** Start PAGE EXCERPT **

The Balance of Pristine Lowland Mixed With The History Of A Moonshine Kingdom Offers Intriguing History
Standing there in complete darkness, a tremendous waterfall rumbles 30 feet from the top of the Eden Falls Cave, filling the space with sound and spray. This is the ultimate payoff for the two-mile hike up into the Lost Valley of the Ozark Mountains, the last 150 feet done crouching and crawling.
"For many thousands of people that 40-yard cave is one of the first wild caving experiences they have ever had,” Mike Mills said. Mills is the founder of the Buffalo Outdoor Center in Ponca, just up the road, and he leads people to the formation every year. "Teaching is a tremendous experience and I have had the great reward of helping people discover Eden Falls Cave on their own. [They often] come back excited with their own personal stories that will last a lifetime."
Water cascades off the same hill to form Eden Falls, which gushes out below from the massive overhang bluff called Cob Cave. This place, say archeologists, was a favorite wintering camp for local Indians a thousand years ago. It received its name when early settlers discovered corncobs discarded by the native inhabitants, but there were other artifacts, as well.
"Most people have no idea that they found actual moccasins and reed baskets and arrowheads -- all kind of things,” Mills said. Those items went into the archives at the University of Arkansas at Fayetteville.

** End PAGE EXCERPT **

* _WORK INSTRUCTIONS_: Keep writing the article about Eden Falls Cave and the Lost Valley, picking up after its last sentence. The material after this has nothing to do with the text.

** Start SUPPLIED DATA **

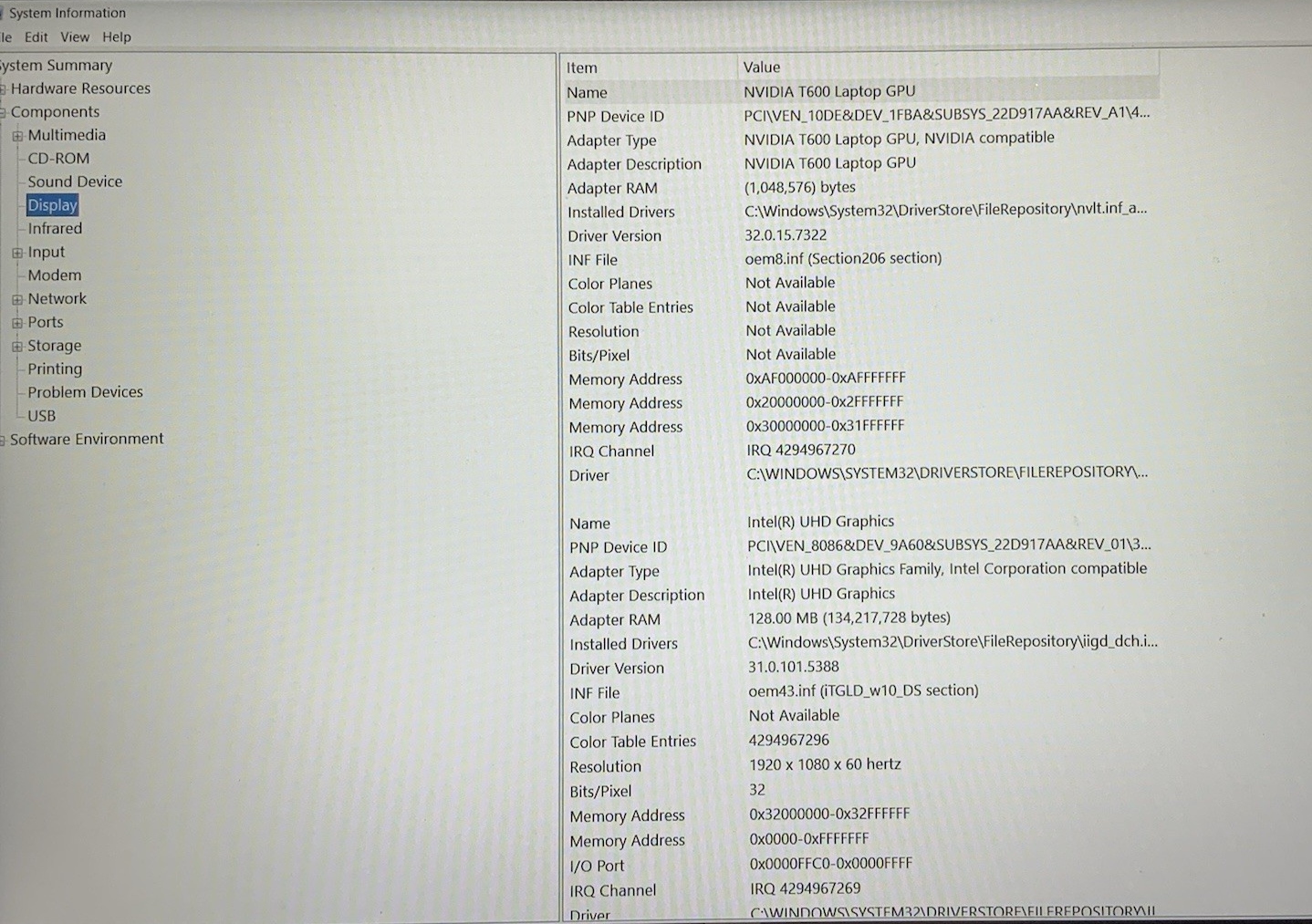Open the Edit menu
The height and width of the screenshot is (924, 1312).
(x=36, y=37)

** End SUPPLIED DATA **

* _TASK OUTPUT_:
The Lost Valley trail is a day-use only park that draws thousands of travelers to this remote this landscape in the Ozark Mountains. A canyon scrawled into the hillside by Clark Creek, the park owes its expanse to millions of years of water flow. A lot of it has to do with the acidity of the groundwater, theorized by Ken , a local researcher in the area. Geologists maintain that the entire Lost Valley was once a hollowed-out limestone cave, which collapsed under its own weight, leaving a landscape of boulders, ferned bluffs, waterfalls, and emerald pools.
The road to Lost Valley winds through a narrow strip of pristine lowland that includes a meandering stretch of the Buffalo River, a farm-rich area called the Boxley Valley. The skeletons of old barns and one-room wooden cabins dot this rustic landscape. A herd of Elk, the last of their kind this far south, lounges lazily near the tree line.
The Boxley Valley was settled by rough-hewn pioneers like "Beaver Jim" Villines. The legendary trapper hacked together a wooden cabin for his bride in 1850. Today the Villines descendants are ubiquitous in the area.
This is also the turf of legendary lawman Guy Bennett, a man who once described himself as "six-foot-three inches of gristle.” He was sheriff of Newton County in the 1960s but quit when his wife insisted he was risking his life. The illegal moonshine stills in these hills were a fountain for the kind of high-octane hooch that made the region infamous. An amusing anecdote claims Bennett cleaned his fingerprint machine with the illegal whisky.
"I called myself a mountain man sheriff," Bennett told the Harrison Daily in 2008. "These mountain boys played rough."
Hard drink was a natural by-product of prodigious corn production. However, in recent years moonshine making has tapered off in this county as more and more stills were busted and the remaining producers went legit. The last bust in Newton County was in 2003, Arkansas Beverage Control agents confirmed.
There is also evidence of less volatile products. Near the Lost Valley trailhead on Arkansas 43, rolling fields of baled hay stretch to the edge of the forest. Cows and sheep can be seen grazing near the road. Heritage vegetables like Kale and squash are offered for sale at places like the Villines Family Farm.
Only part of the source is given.